Certains facteurs, comme le manque de sommeil ou un stress élevé, peuvent accentuer cette impulsivité. Lorsque vous êtes fatigué, votre capacité à prendre des décisions rationnelles diminue, et vous êtes plus enclin à céder à des envies de grignotage sans réfléchir aux conséquences.
Une fois l’émotion apaisée et la nourriture consommée, il est courant de ressentir une autre émotion : la culpabilité.
Vous savez que manger pour calmer une émotion n’est pas la solution idéale, mais sur le moment, c'était votre réponse immédiate. Cette dissonance entre vos intentions et vos actions crée un sentiment de culpabilité.
Nous vivons dans une société où le contrôle de soi est valorisé, notamment en ce qui concerne l’alimentation. Céder à une envie impulsive peut donner l’impression d’un échec personnel, renforçant ce sentiment de culpabilité.
Ce trouble ne définit pas qui vous êtes, et vous n’êtes pas seul.e à le vivre. Parler à un professionnel de santé mentale, comme un psychologue, un psychanalyste, un psychothérapeute ou un psychiatre, peut être un premier pas vers la compréhension et la guérison. Ces spécialistes sont là pour vous accompagner et vous aider à reprendre le contrôle, non pas en vous privant, mais en travaillant sur la gestion de vos émotions et sur votre relation avec la nourriture.

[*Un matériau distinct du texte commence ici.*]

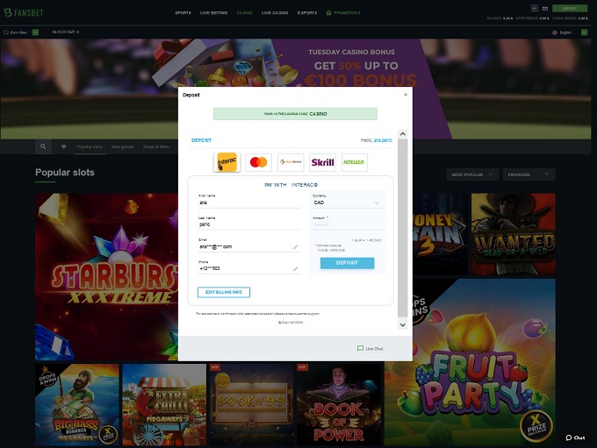
Task: Go to Live Betting section
Action: 214,13
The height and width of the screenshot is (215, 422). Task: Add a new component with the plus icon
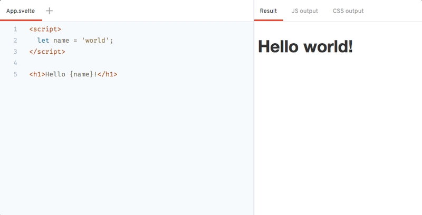[x=49, y=11]
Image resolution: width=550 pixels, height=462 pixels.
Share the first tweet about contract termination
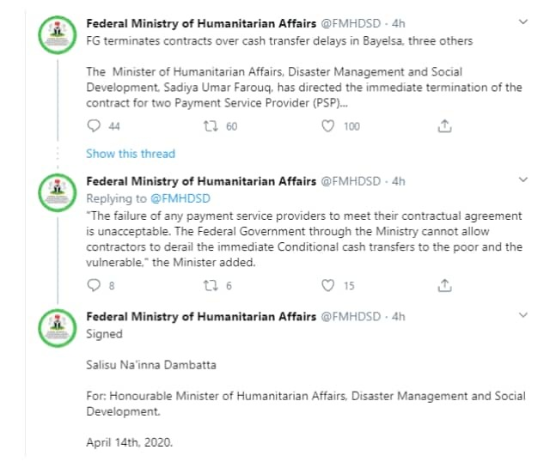444,126
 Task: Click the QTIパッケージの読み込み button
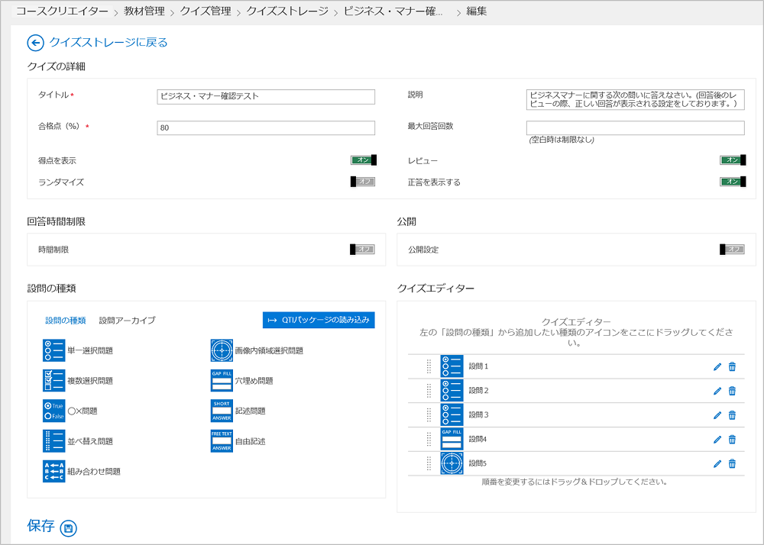click(x=319, y=320)
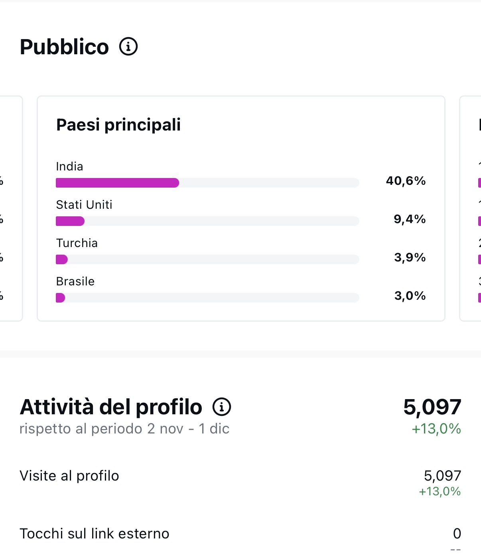Tap the info icon beside Attività del profilo
Screen dimensions: 481x554
[x=222, y=407]
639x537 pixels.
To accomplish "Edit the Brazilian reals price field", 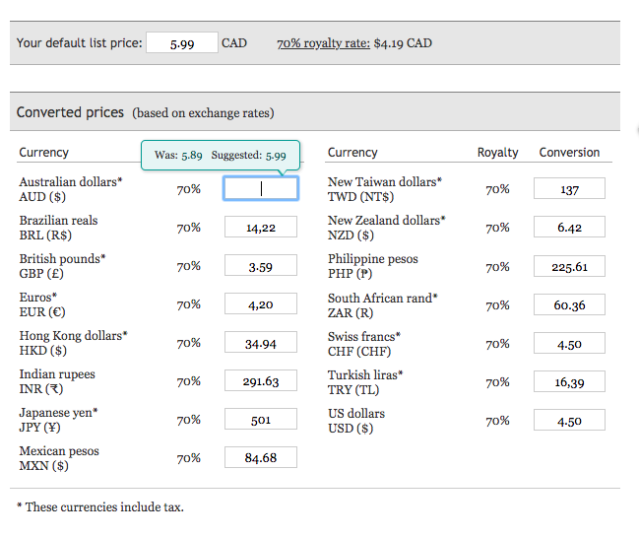I will click(260, 228).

Elles permettent d’identifier les déclencheurs émotionnels et d’apprendre des stratégies pour mieux gérer ces émotions sans avoir recours à la nourriture. Il existe également des groupes de soutien, où vous pouvez partager votre expérience avec d'autres personnes vivant la même chose.
Cette thérapie se concentre sur les schémas de pensée et de comportement qui maintiennent le trouble, notamment la logique de contrôle, les croyances sous-jacentes et les comportements d'évitement. Dans le cadre de l'hyperphagie, la logique de contrôle peut se traduire par une tentative de gérer des émotions difficiles ou des situations stressantes en mangeant.
Les croyances sous-jacentes, comme l'idée que la nourriture est une source de réconfort ou un moyen de combler un vide émotionnel, jouent également un rôle crucial. Ces croyances peuvent être profondément ancrées et difficiles à changer, mais la thérapie stratégique systémique vise à les déconstruire progressivement. En utilisant des interventions spécifiques et ciblées, cette approche aide à identifier et à modifier les comportements qui maintiennent le trouble, tout en abordant les mécanismes d'évitement qui empêchent la personne de faire face à ses émotions ou à ses problèmes de manière plus constructive.
Le travail sur ces aspects permet de rétablir un équilibre, en vous aidant à trouver de nouvelles stratégies pour gérer vos émotions et pensées sans recourir à la suralimentation.